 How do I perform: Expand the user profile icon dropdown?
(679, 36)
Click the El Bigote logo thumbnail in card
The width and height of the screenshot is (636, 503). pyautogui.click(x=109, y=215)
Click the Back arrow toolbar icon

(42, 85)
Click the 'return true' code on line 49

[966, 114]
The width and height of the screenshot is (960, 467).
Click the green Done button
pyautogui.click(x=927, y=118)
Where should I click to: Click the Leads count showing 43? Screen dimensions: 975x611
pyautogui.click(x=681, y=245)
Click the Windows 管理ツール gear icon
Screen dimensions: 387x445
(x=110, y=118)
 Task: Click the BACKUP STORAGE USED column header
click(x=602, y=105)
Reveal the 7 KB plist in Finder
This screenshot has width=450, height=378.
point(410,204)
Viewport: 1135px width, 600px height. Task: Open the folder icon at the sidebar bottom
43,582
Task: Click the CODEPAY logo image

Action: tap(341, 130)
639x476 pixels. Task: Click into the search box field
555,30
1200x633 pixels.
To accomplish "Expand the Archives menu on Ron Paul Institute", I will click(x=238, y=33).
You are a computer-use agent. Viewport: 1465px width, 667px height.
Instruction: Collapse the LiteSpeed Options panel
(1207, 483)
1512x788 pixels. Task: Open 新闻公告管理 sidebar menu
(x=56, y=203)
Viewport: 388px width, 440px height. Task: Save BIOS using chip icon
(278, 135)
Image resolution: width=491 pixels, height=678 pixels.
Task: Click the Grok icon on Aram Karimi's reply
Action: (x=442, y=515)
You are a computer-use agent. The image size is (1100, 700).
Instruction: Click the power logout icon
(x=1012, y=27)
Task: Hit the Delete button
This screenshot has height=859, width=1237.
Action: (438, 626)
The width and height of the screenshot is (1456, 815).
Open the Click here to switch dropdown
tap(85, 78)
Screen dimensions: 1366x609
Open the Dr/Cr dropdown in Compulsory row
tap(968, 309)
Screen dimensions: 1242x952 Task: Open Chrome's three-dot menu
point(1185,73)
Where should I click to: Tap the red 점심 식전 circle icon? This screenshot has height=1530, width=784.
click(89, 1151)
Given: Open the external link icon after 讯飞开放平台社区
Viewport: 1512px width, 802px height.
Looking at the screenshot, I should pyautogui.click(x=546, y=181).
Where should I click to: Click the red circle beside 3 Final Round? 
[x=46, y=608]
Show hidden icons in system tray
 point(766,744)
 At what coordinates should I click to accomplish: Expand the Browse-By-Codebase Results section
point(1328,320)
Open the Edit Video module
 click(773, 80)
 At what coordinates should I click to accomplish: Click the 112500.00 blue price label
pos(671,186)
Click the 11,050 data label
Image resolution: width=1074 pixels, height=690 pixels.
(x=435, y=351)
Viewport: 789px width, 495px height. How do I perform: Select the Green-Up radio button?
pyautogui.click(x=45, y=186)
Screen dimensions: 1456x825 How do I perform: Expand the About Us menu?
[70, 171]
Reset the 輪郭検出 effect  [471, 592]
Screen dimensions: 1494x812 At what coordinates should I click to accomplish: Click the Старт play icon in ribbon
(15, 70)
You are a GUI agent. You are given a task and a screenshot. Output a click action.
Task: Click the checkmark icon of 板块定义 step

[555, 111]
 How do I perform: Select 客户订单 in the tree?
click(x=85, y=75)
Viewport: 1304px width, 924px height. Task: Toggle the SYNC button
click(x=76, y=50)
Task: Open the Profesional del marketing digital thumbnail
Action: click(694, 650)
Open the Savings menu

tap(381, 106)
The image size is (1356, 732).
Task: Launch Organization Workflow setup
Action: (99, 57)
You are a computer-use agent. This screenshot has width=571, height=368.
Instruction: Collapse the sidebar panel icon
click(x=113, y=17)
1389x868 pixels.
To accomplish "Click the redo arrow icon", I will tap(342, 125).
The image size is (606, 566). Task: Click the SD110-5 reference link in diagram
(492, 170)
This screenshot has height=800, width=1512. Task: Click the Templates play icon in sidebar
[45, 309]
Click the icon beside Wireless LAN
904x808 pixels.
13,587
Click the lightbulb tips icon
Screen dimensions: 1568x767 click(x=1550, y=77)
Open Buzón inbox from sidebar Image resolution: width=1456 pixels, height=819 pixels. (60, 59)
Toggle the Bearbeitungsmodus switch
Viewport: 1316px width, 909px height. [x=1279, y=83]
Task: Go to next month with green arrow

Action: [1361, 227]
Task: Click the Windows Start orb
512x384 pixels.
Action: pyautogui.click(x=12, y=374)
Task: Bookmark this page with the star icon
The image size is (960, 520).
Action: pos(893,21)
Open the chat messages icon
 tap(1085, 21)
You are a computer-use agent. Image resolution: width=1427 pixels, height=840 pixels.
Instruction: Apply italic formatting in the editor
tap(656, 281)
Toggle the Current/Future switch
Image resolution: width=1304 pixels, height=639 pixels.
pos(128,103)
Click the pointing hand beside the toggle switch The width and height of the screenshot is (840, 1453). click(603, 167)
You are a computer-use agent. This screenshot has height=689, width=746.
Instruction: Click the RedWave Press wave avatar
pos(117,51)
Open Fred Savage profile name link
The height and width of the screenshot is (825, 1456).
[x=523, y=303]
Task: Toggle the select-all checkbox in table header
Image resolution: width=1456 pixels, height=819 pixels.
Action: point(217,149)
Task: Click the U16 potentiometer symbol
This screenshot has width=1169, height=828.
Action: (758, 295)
+ + + +
# EXERCISE REQUIREMENTS
Please copy the lines from the one containing "Task: Hit the Delete button" through the one containing "tap(85, 78)", both included, reproducing them exactly.

# SOLUTION
Task: Hit the Delete button
This screenshot has height=859, width=1237.
Action: (438, 626)
The width and height of the screenshot is (1456, 815).
Open the Click here to switch dropdown
tap(85, 78)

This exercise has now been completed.